Health Canada and other expert organizations have been clear: there are no health risks associated with 5G, especially at the exposure limits set by the Canadian government. Just because wacky theories and allegations can be found on the internet doesn't mean they should be investigated (or propogated by councillors), especially when they have already been widely debunked.

We are all for tilting at windmills occasionally, but to challenge the scientific experts is to challenge the entire system — a system we are fortunate to have and be able to trust.

The problem with questioning those experts and authorities, especially when it is a respected councillor doing so, is that other people could jump on the same bandwagon. Questioning authority is to be commended, but not when it is misguided and lacks critical analysis.
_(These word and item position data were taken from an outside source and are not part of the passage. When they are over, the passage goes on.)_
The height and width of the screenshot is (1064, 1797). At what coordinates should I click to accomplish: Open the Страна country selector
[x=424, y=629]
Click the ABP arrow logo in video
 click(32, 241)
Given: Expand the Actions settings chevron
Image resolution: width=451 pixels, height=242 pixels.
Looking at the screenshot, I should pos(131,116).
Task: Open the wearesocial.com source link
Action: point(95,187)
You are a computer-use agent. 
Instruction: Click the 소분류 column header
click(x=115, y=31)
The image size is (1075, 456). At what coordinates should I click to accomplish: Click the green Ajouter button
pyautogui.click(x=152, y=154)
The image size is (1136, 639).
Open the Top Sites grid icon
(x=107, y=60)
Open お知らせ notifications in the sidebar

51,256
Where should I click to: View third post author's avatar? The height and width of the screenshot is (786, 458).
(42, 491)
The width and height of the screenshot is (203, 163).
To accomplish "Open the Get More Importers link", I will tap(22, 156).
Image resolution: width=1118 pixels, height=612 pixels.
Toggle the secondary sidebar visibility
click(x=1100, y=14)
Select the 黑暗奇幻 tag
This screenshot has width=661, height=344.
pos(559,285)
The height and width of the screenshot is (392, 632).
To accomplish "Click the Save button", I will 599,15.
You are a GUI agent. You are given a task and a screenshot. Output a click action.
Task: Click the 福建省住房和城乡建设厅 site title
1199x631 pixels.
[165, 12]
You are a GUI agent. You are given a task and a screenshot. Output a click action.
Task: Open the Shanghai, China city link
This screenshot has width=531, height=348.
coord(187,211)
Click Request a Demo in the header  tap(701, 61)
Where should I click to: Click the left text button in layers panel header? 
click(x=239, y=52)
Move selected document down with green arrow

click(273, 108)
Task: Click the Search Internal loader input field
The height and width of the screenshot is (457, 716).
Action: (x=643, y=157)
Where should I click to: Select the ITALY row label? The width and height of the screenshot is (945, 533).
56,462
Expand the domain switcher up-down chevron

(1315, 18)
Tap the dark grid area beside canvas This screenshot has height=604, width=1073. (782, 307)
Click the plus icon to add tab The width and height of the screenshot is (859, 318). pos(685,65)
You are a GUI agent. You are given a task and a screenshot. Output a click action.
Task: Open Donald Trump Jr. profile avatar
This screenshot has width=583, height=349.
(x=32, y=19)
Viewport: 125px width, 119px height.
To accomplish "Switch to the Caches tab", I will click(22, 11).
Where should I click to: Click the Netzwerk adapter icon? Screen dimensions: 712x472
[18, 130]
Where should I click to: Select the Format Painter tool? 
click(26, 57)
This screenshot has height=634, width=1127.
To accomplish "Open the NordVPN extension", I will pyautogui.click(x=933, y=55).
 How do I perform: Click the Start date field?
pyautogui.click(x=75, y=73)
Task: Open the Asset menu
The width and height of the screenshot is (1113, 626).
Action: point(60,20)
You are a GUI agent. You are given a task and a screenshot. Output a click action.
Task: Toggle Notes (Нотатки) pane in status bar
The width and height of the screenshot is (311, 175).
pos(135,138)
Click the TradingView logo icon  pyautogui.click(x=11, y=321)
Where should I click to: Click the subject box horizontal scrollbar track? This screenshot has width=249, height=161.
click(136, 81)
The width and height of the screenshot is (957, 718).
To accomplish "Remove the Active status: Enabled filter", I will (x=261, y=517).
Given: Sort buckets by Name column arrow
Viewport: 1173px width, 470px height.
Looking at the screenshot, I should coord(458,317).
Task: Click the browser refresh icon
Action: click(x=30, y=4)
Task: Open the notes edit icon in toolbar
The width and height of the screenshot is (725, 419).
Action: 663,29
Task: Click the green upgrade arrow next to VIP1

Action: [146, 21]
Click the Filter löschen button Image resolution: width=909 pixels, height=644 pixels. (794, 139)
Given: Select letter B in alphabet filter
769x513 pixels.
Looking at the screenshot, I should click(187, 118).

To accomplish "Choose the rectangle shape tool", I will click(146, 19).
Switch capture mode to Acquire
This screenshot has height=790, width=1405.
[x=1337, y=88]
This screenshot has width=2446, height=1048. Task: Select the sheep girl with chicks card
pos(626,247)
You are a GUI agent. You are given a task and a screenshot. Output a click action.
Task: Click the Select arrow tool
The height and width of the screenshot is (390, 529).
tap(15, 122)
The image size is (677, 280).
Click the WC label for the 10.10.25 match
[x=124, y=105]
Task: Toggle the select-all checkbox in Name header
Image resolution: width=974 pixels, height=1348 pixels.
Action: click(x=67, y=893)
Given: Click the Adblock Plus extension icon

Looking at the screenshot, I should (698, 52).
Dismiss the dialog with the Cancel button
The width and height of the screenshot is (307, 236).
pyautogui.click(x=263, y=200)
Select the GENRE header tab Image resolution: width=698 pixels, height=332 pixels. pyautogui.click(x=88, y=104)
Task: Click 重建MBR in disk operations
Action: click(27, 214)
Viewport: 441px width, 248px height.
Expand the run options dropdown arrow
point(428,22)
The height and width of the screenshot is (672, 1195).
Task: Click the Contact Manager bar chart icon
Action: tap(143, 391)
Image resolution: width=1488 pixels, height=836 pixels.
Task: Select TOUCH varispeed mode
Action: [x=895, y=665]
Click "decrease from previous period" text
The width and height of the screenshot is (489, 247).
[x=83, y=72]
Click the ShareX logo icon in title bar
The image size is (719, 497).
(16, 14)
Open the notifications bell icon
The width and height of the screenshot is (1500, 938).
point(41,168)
We’ve seen enough of that throughout this pandemic, with people trusting YouTube videos and their own half-baked opinions instead of medical professionals with mountains of credentials.

It's also not the town's role to be expending time and energy on the health effects of 5G, when organizations like Health Canada and the World Health Organization have been so clear.

So, we ask Cheropita and O’Connor to give some sober second thought to whether they wish to in effect question the legitimacy of Heath Canada experts based largely on a YouTube video and questionable “research” sent to them.

If you’re into doing your own research, that’s fine. But explore all sides before you bring such unscientific ideas to a public setting.

A large body of research shows the concerns over 5G are unwarranted.

We sincerely wish Cheropita and O’Connor the best and respect the job they do, but we also hope they give more thought to issues that are little more than conspiracy theories before bringing them to council.